### Exercise requirements
Copy out the part of the material below that opens with the line containing "You are a computer-use" and closes with the last line of the material. Leave the pictures out.
>> BEGIN Entries provided
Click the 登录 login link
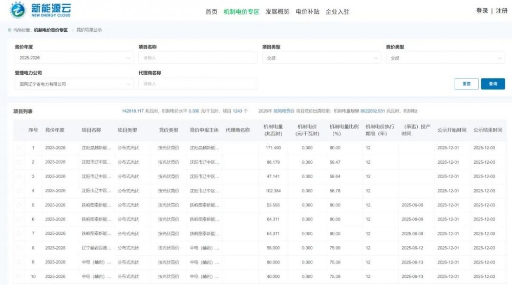pos(482,11)
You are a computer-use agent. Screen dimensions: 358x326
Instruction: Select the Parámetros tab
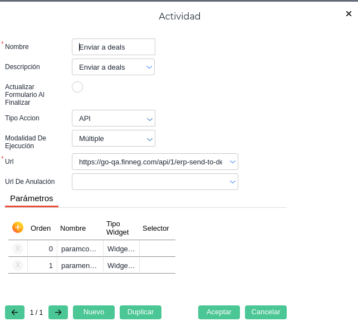point(32,198)
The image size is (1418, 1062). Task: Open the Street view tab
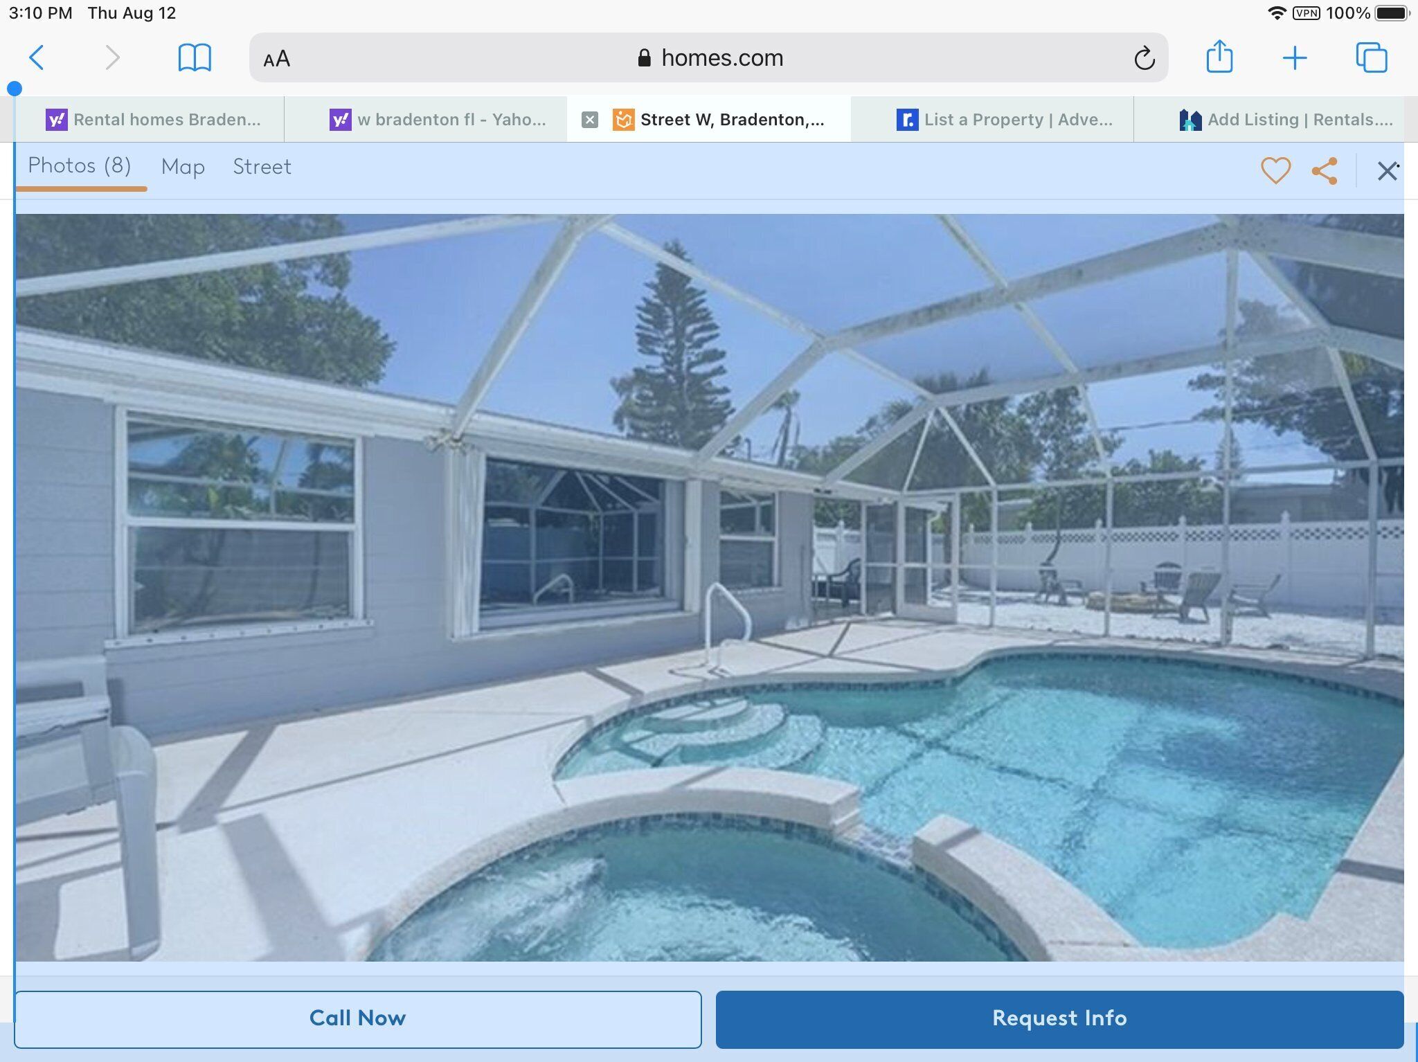(x=262, y=166)
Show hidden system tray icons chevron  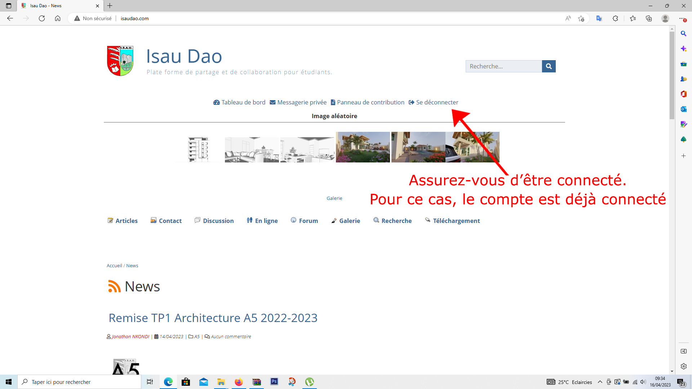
>> END Entries provided
### Expected output
You are a computer-use agent. Screen dimensions: 358x326
Instruction: Select the Parámetros tab
point(32,198)
The image size is (1418, 1062). Task: Open the Street view tab
(x=262, y=166)
Show hidden system tray icons chevron  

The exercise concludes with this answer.